2.1 HFMD病原監(jiān)測及毒株分離情況 北京市東城區(qū)在2017年1月1日-12月31日期間共檢測HFMD疑似病例咽拭子樣本95份，腸道病毒通用引物核酸陽性46份(占48.42%)，其中EV-A71陽性4份(占4.21%)，CV-A16陽性4份(占4.21%)，非EV-A71非CV-A16其他腸道病毒陽性38份(占40.00%)。EV-A71分離出陽性毒株4株，CV-A16分離出陽性毒株3株；非EV-A71非CV-A16其他腸道病毒陽性樣本上送北京市疾病預(yù)防控制中心。

2.2 EV-A71和CV-A16 VP1核苷酸和氨基酸同源性分析 4株EV-A71分離株的VP1基因核苷酸和氨基酸序列的同源性比較高，分別為92.89% ～99.15%和97.32% ～98.66%；而與來自 GenBank中下載的參考毒株的序列比對，這4株EV-A71與C4a基因亞型中的VP1序列核苷酸同源性最高，達(dá)到91.87% ～96.60%，其次是C4b亞型。氨基酸同源性在不同型別之間差別不大，同源性高。3株CV-A16分離株的VP1序列核苷酸和氨基酸的同源性也比較高，分別為93.90% ～98.76%和98.32%～100.00%；而與來自GenBank中下載的參考毒株的序列比對看出，這3株CV-A16與B1b基因亞型中的VP1序列核苷酸同源性最高，達(dá)到90.91～97.62%，與A基因亞型差異較大。這些CV-A16毒株的氨基酸同源性最高達(dá)100%(見表1)。
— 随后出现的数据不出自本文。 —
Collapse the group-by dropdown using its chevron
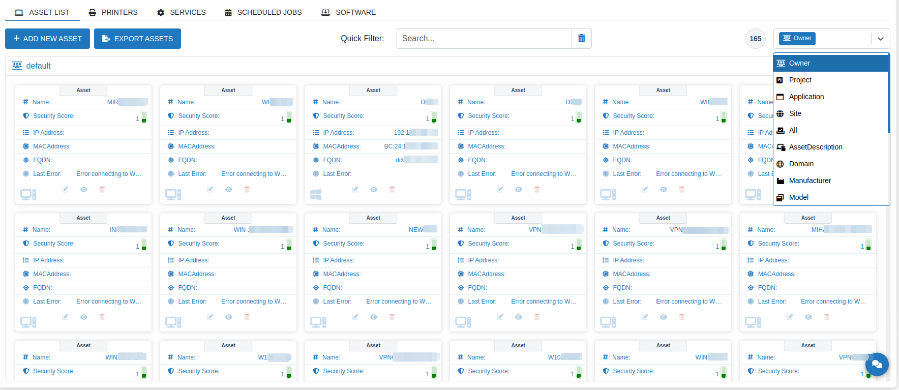899x390 pixels. coord(880,39)
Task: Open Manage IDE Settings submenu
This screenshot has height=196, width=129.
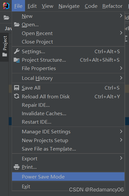Action: 68,132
表1 EV-A71(CV-A16)分離株與EV-A71(CV-A16)參考毒株VP1基因型或亞型的核苷酸和氨基酸同源性比較Tab.1 Comparison of nucleotide and amino acid homology of the VP1 genotype or subtype between EV-A71(CV-A16)isolated strains and EV-A71(CV-A16)reference strains

2.3 EV-A71和CV-A16 VP1種系進(jìn)化樹分析從圖1可以看出，分離的4株EV-A71病毒與基因庫中整理下載的參考株構(gòu)建的種系進(jìn)化樹上有A、B、C、D、E等幾大簇，2017年東城區(qū)分離的EV-A71都處于C4a分支，其中3株處在同一小分支上，與2010年鄭州分離株(KC493671)距離較近；另株與這3株距離較遠(yuǎn)，和2014年深圳分離株(KT428644)距離較近，形成一小分支。
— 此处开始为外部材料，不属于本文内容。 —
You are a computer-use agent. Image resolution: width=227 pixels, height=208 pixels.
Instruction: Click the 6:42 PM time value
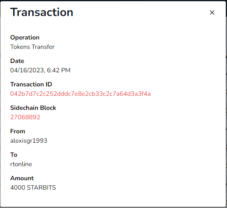59,70
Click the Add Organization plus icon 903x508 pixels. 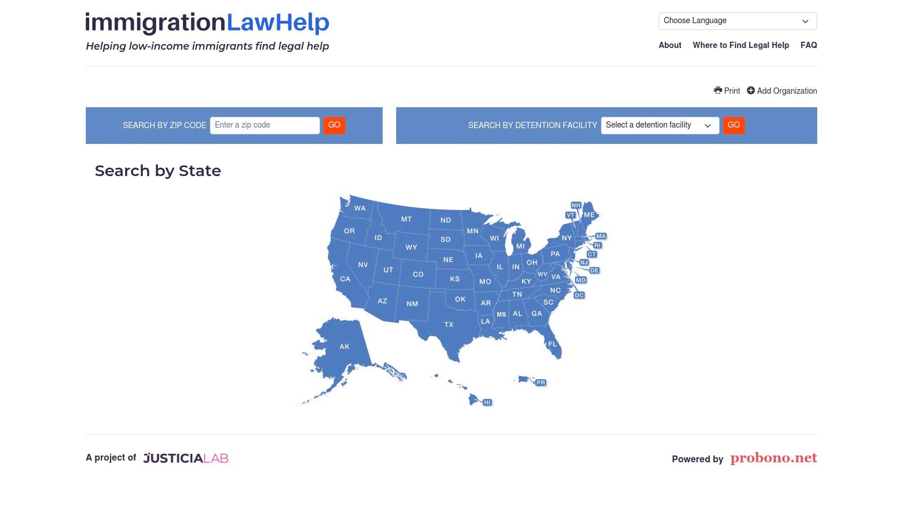750,90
從圖2可以看出，分離的3株CV-A16病毒株與基因庫中整理下載的參考株構(gòu)建的種系進(jìn)化樹上有A、B兩大簇，B又分為 B1和B2兩支，B1分為B1a、B1b、B1c三支；3株 CV-A16都屬于 B1b分支上，與2014年深圳分離株(KM215267)和2013年北京分離株(KP289415)親緣關(guān)系近，形成一小分支。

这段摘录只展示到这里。